Information:
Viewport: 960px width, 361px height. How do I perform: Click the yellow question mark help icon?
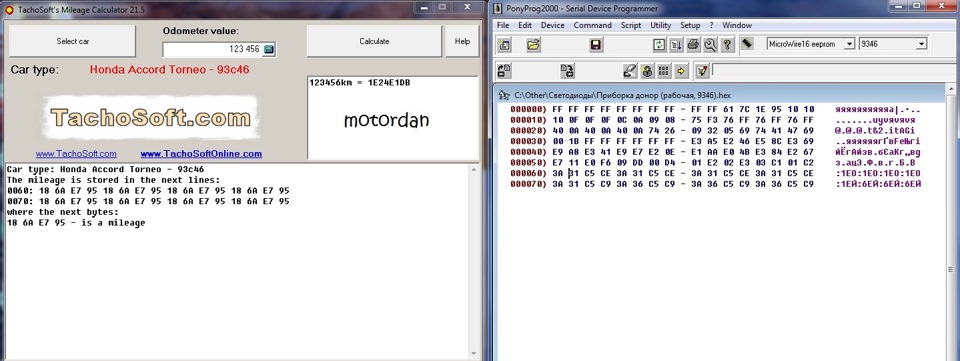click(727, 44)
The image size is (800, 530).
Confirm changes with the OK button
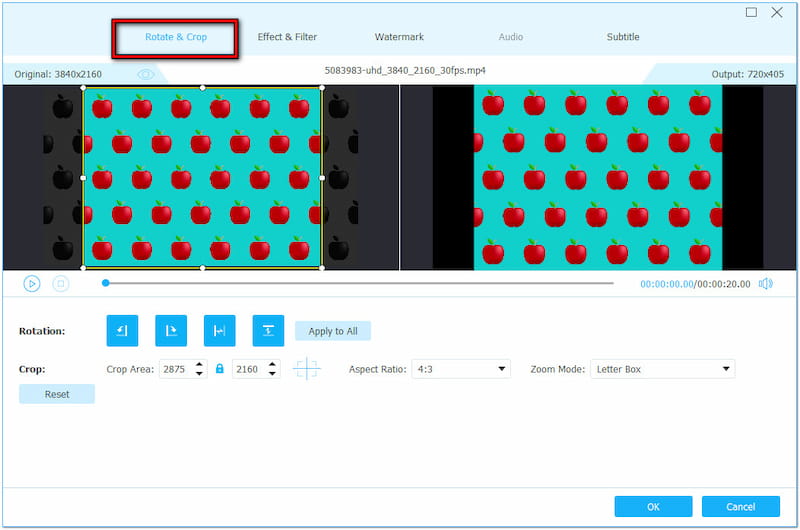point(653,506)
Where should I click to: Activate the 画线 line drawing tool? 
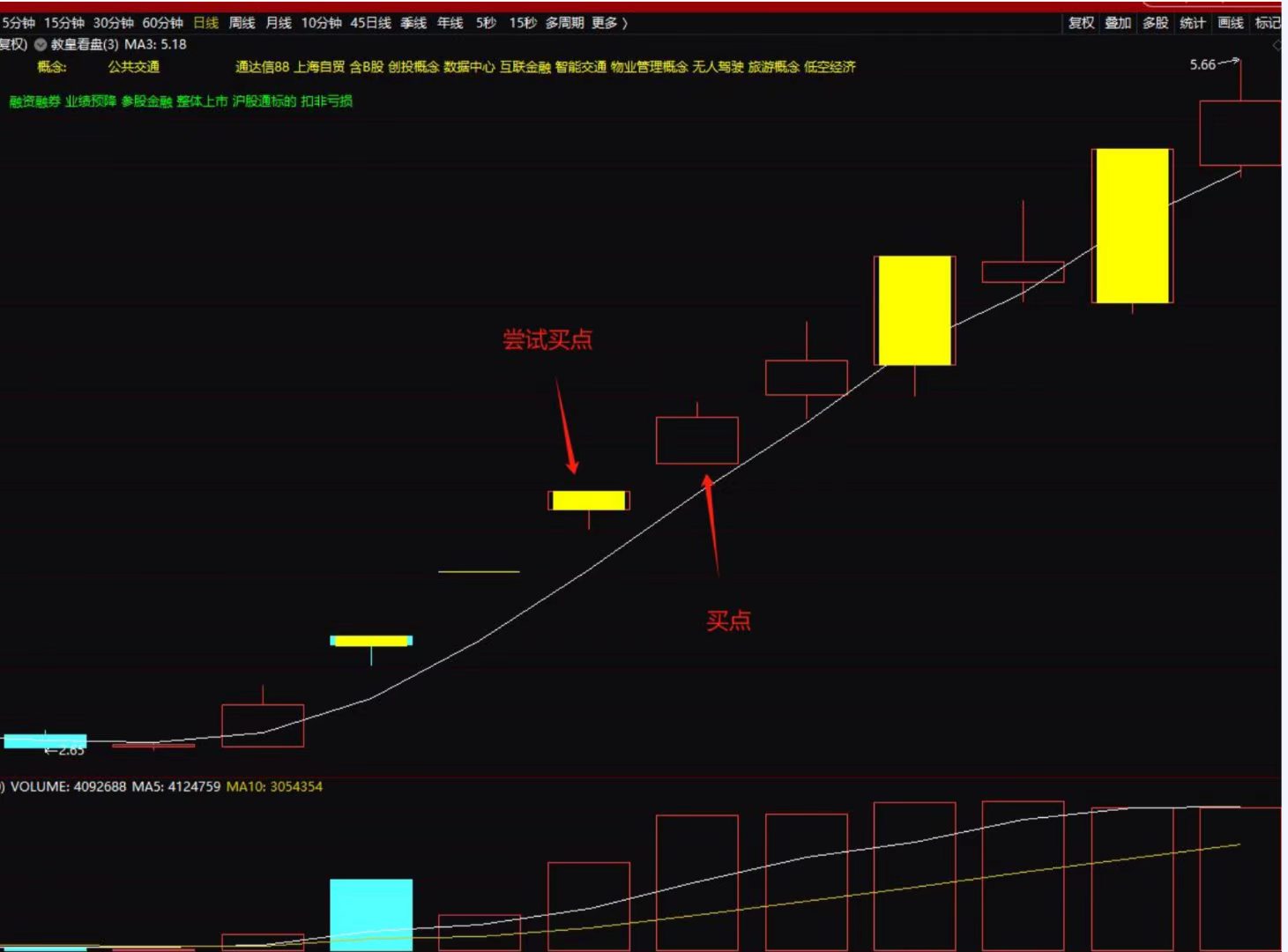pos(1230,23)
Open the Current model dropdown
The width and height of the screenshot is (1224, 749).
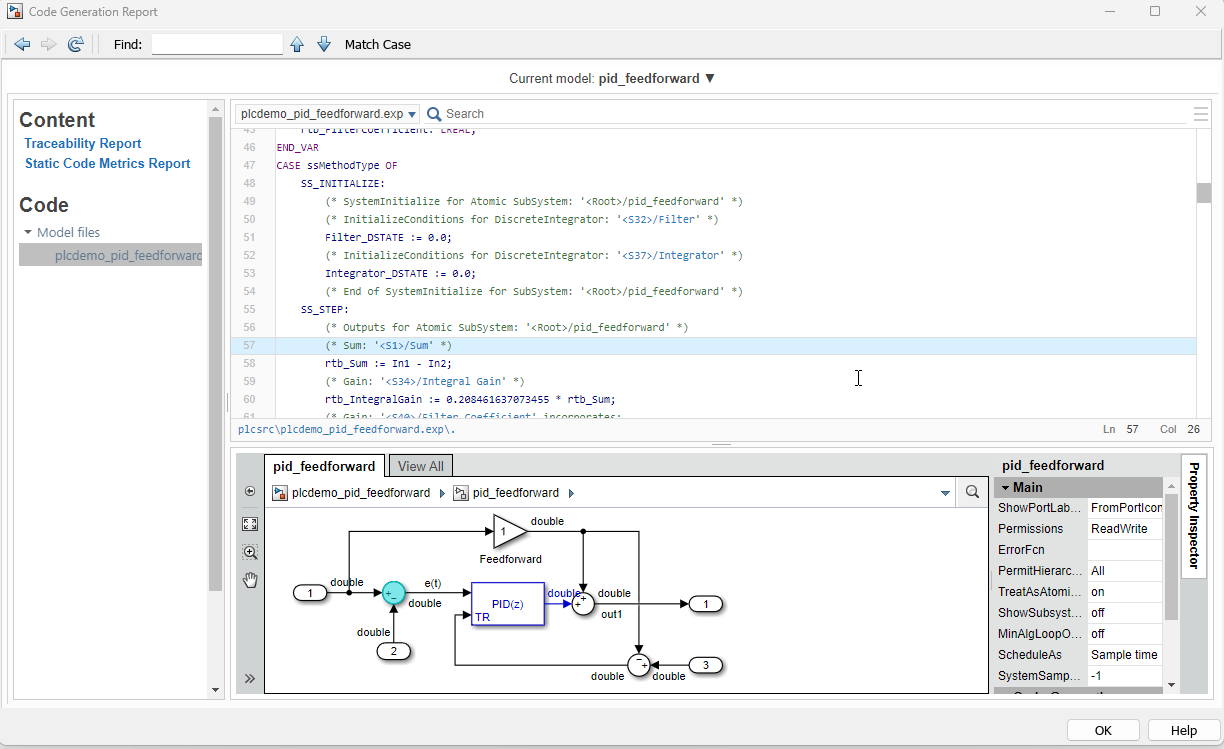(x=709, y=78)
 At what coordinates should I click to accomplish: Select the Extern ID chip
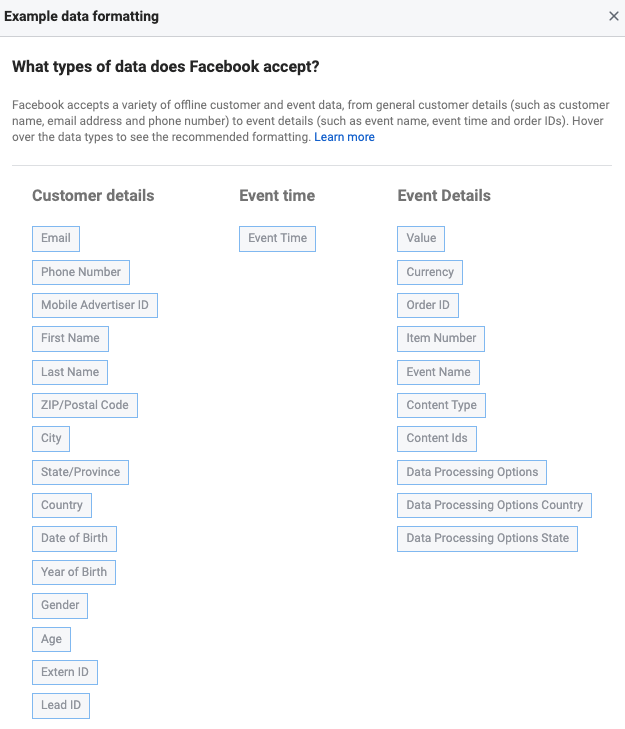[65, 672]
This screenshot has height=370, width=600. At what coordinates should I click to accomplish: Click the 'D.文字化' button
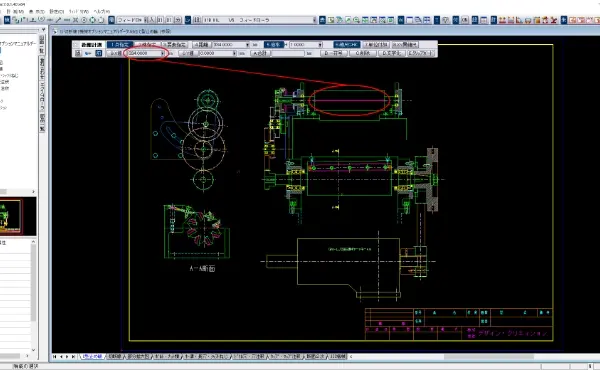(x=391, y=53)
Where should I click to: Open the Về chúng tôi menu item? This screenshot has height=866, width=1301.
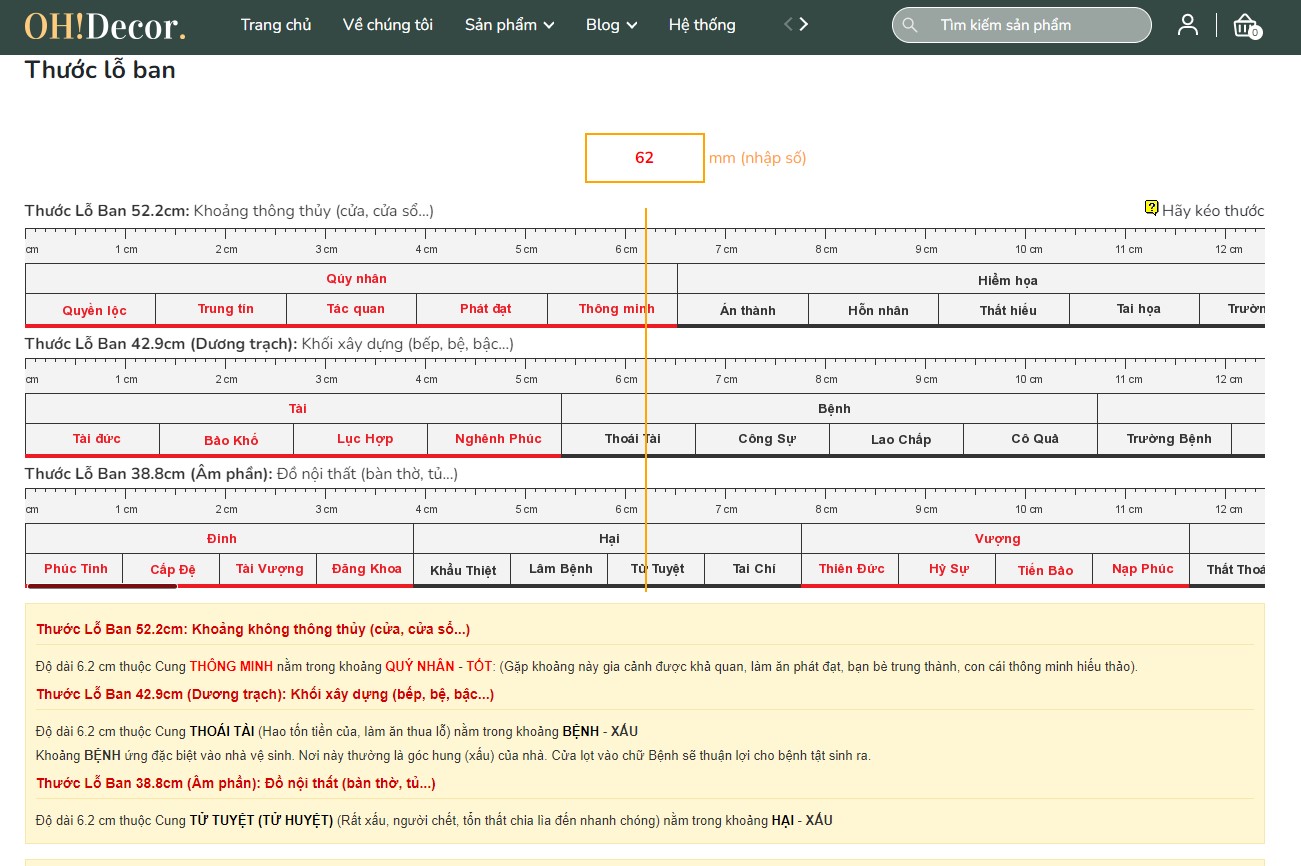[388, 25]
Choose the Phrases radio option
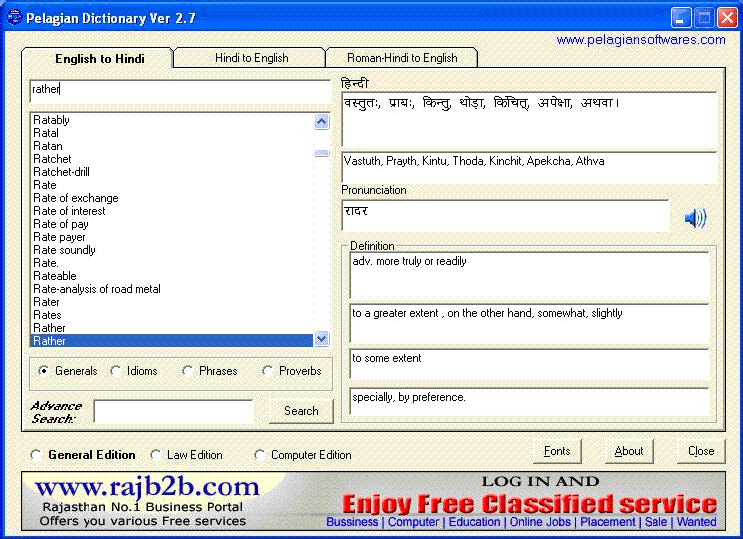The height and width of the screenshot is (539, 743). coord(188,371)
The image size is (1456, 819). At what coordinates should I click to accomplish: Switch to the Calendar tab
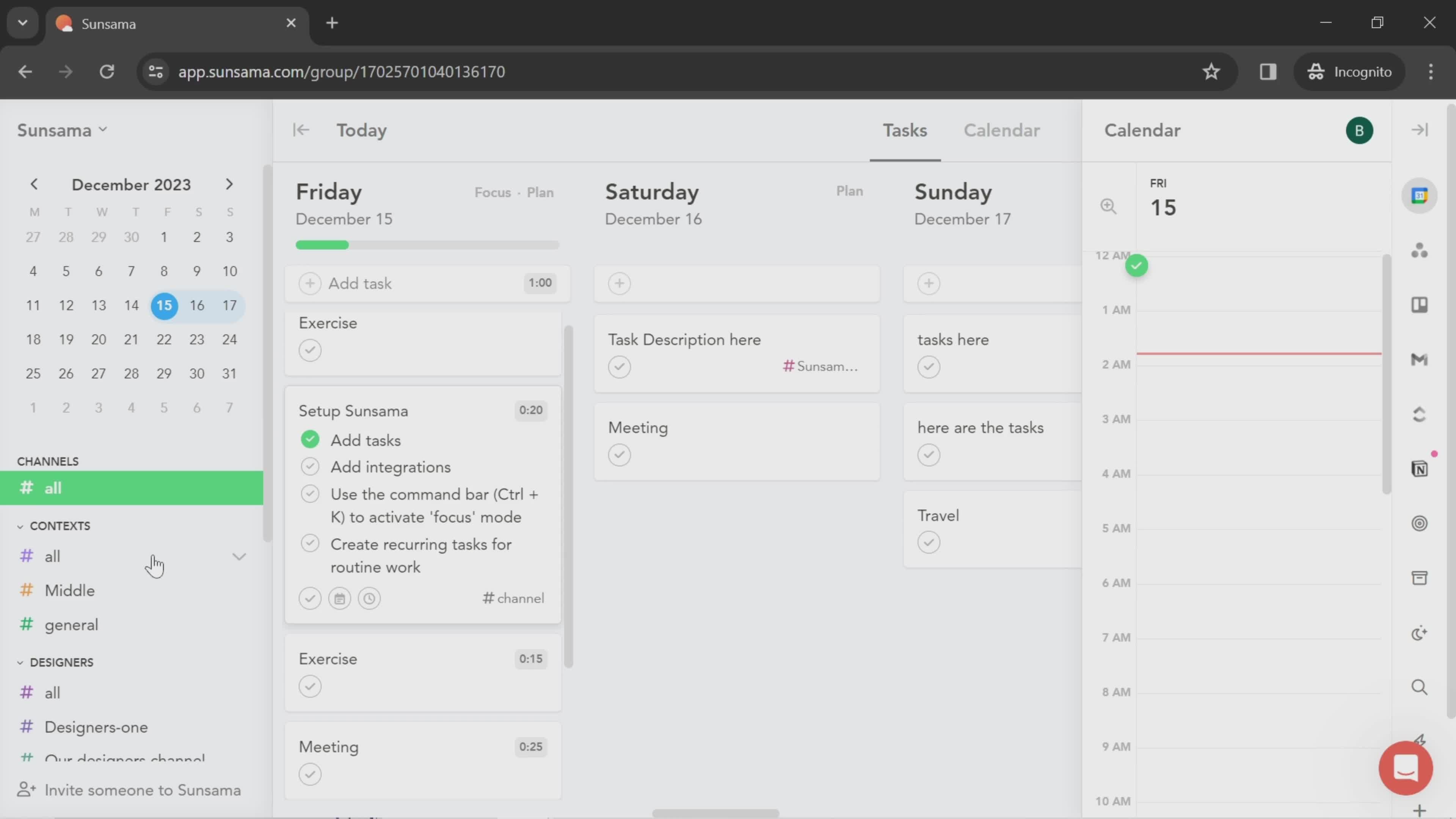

Problem description: Show the lines of the entries that include the string "size", copying each in full.

Reply:
The image size is (800, 530).
The image size is (1456, 819). At what coordinates should I click to accomplish: Switch to the Calendar tab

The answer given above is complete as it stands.